Berliner Bundespolitik: oft ganz weit weg
Sonntagvormittag, 10.30 Uhr, Bahnhofsvorplatz Hoyerswerda: Wir haben einen Interview-Termin mit Sachsens Ministerpräsident Michael Kretschmer. Eigentlich bei einem Ortstermin bei der Freiwilligen Feuerwehr Wittichenau. Und da standen wir dann: keine Möglichkeit, vom Zug weg irgendwie weiterzukommen. Klar gibt es Taxis – Wartezeit zwei Stunden. Was bleibt, ist in diesem Fall tatsächlich nur noch, sich zu Fuß auf den Weg zu machen: Acht Kilometer Landstraße – das ist nicht für jeden was.
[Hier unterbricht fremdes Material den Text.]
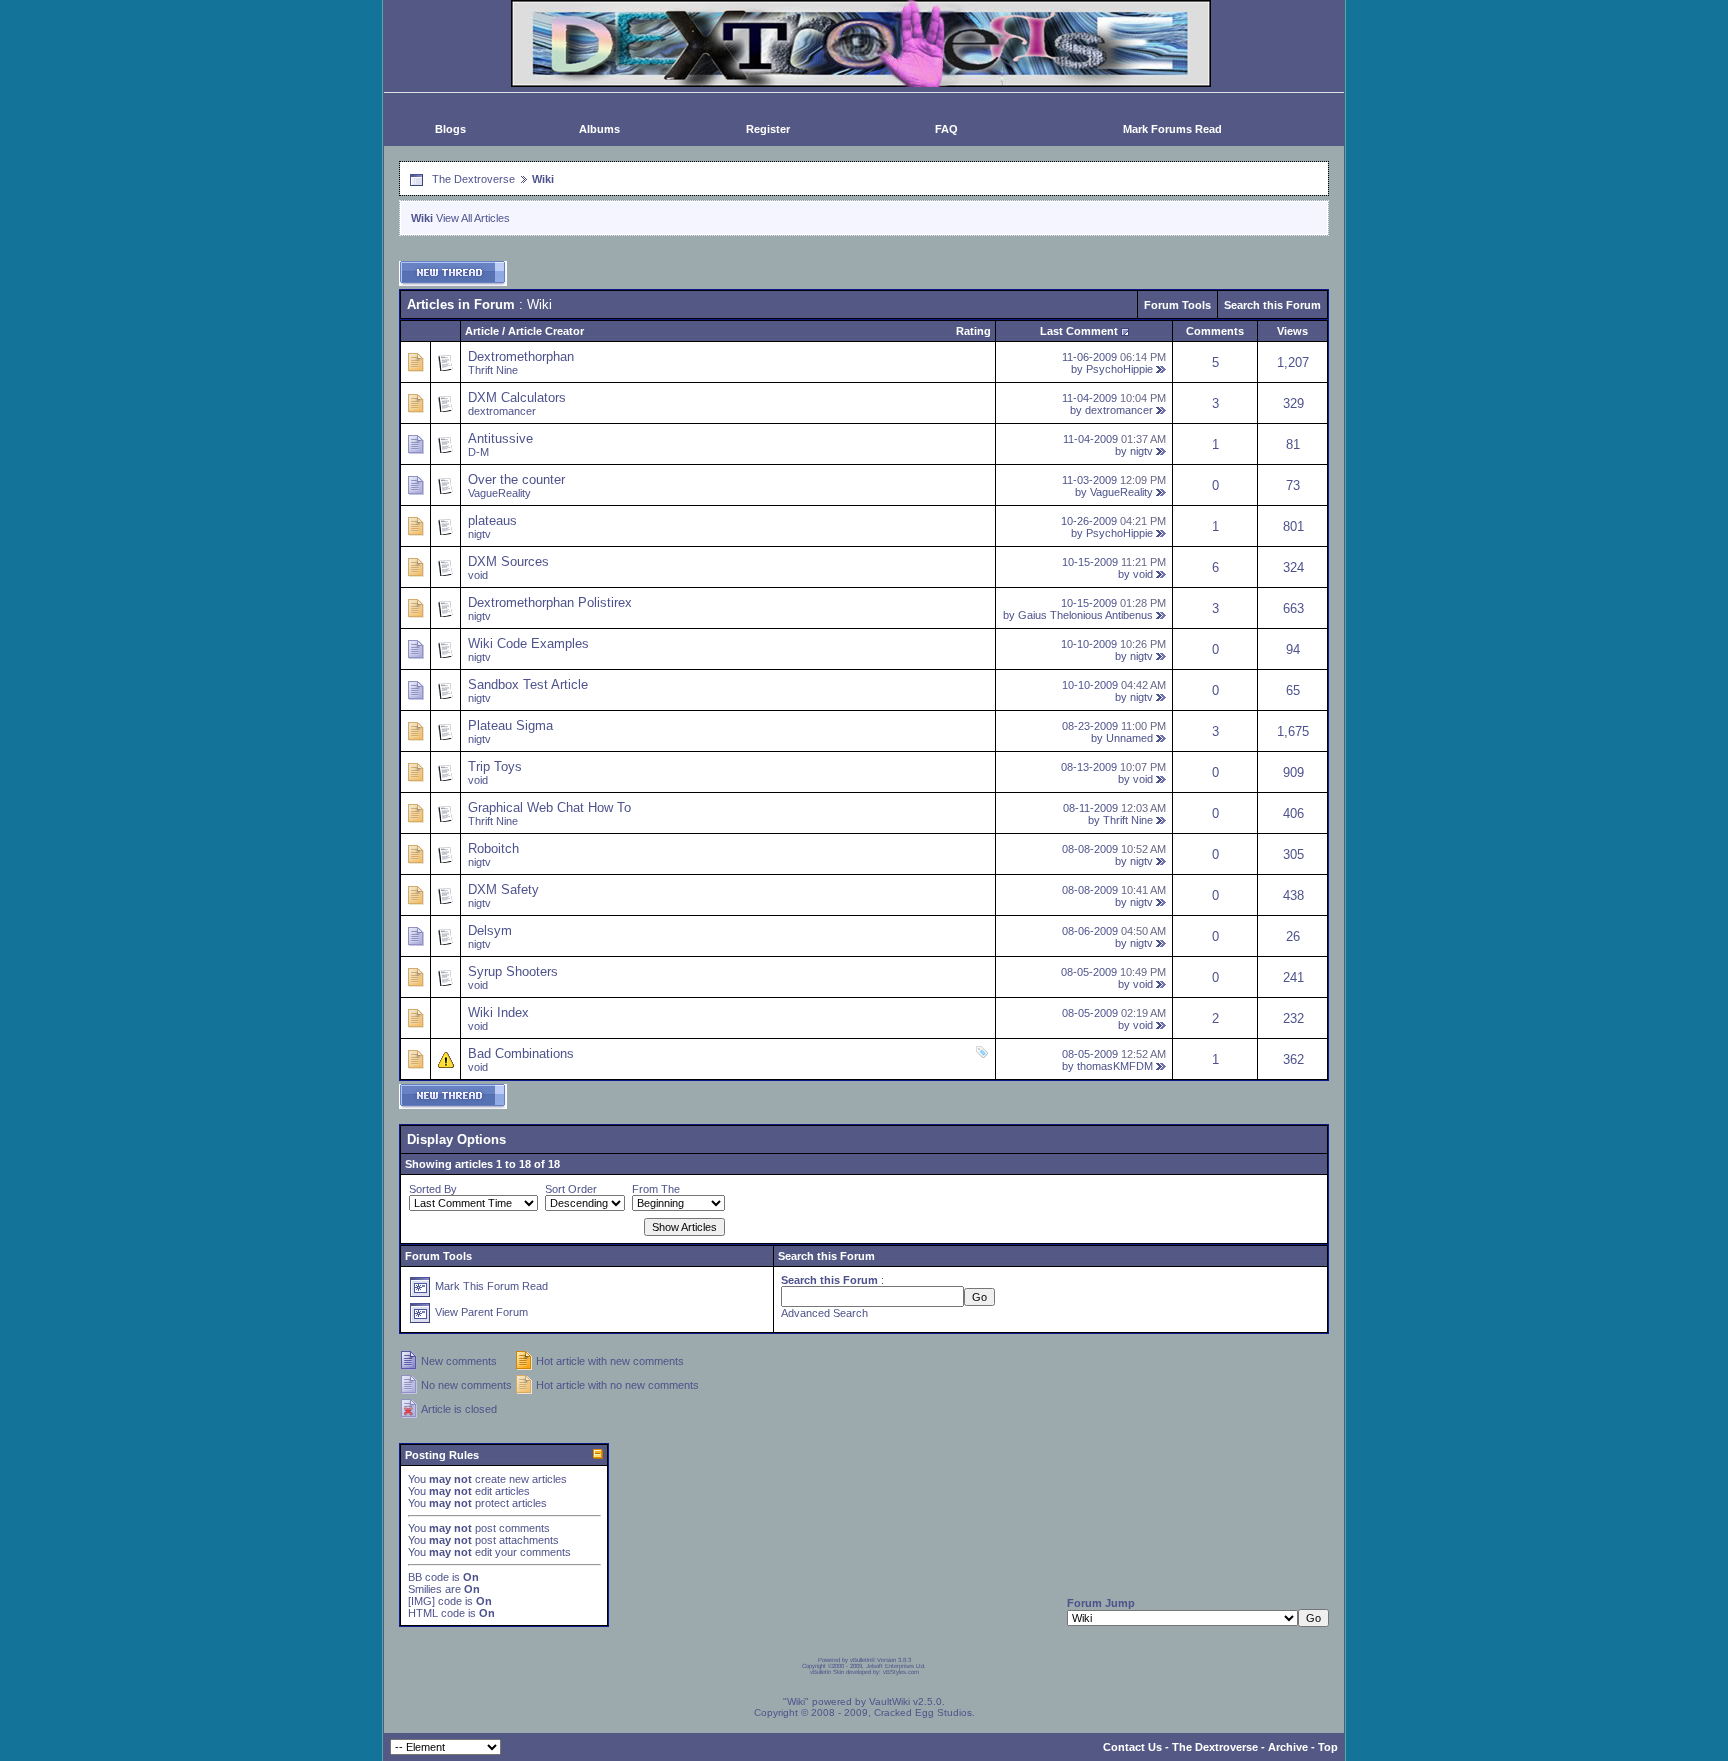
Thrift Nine (493, 370)
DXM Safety (503, 889)
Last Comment (1079, 331)
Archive (1288, 1747)
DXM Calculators (517, 397)
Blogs (450, 129)
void (478, 575)
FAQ (946, 129)
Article (482, 331)
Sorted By (433, 1189)
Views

Ländliche Räume im realen Leben an einem Sonntag in der Oberlausitz, ganz im Osten Deutschlands.
Donnerstags hat man mehr Glück, da klappt die Anreise ohne Probleme: dieselbetrieben mit einer ODEG-Bahn direkt durch bis ans Ziel nach Weißwasser. Die ehemals stolze Glasbläserstadt hatte mal fast 40.000 Einwohner. Das war zu Hochzeiten der Braunkohle, Ende der 80er Jahre. Zu DDR-Zeiten sorgten Braunkohle und Glasindustrie in Weißwasser für Wohlstand. Doch nach der Wende begann dann der wirtschaftliche Ausverkauf – und mit ihm die Abwanderung der Menschen: Seitdem hat sich die Bevölkerungszahl halbiert.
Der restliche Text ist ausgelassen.